BBC Genome: BBC ONE Tuesday 20th March 2007 21:00

As I was putting this entry together, something happened to my app that I use to take screenshots, so that it was including subtitles. Which I thought was impossible, as I wrote it. So I had to do the screenshots again, meaning you miss such bon mots as this.

After this, there’s a trail for a new drama featuring Jessie Wallace, A Class Apart.

There’s also an ad for Stephen Merchant’s radio show.

Then there’s the start of the news, with Huw Edwards is Iraq, on the 4 year anniversary of the invasion of Iraq.

The next recording starts with the end of The League of Gentlemen.

There’s a trail for The Avengers.

There’s also a trail for The Waiting Room – Prison.

Then, a repeat of episode 4 of Life on Mars.

Media Centre Description: Drama series about Sam Tyler, a Manchester detective who suffers a near-fatal car crash and wakes up in what seems to be 1973. When the body of a beautiful young woman is found in wasteland, DCI Gene Hunt fears a serial killer he thought he’d sent down in the late 1960s may still be at large.

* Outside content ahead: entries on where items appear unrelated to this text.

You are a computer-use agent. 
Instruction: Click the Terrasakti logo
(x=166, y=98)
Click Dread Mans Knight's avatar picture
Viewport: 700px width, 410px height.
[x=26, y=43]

For Sam, the victim, a Beauvoir beauty rep like his own Aunt Heather, triggers vivid recollections of childhood. Sam and Annie are led into a world of suburban swingers’ parties to solve the case.

Recorded from BBC FOUR on Tuesday 20th March 2007 21:58

BBC Genome: BBC FOUR Tuesday 20th March 2007 22:00

After this there a trail for another episode of Tight Spot – Stuck.

There’s another trail for The Avengers and for Stephen Merchant’s radio show.

Then the recording ends after a few minutes of The Lost World of Red Robbo about the union leader who led the strikes at British Leyland.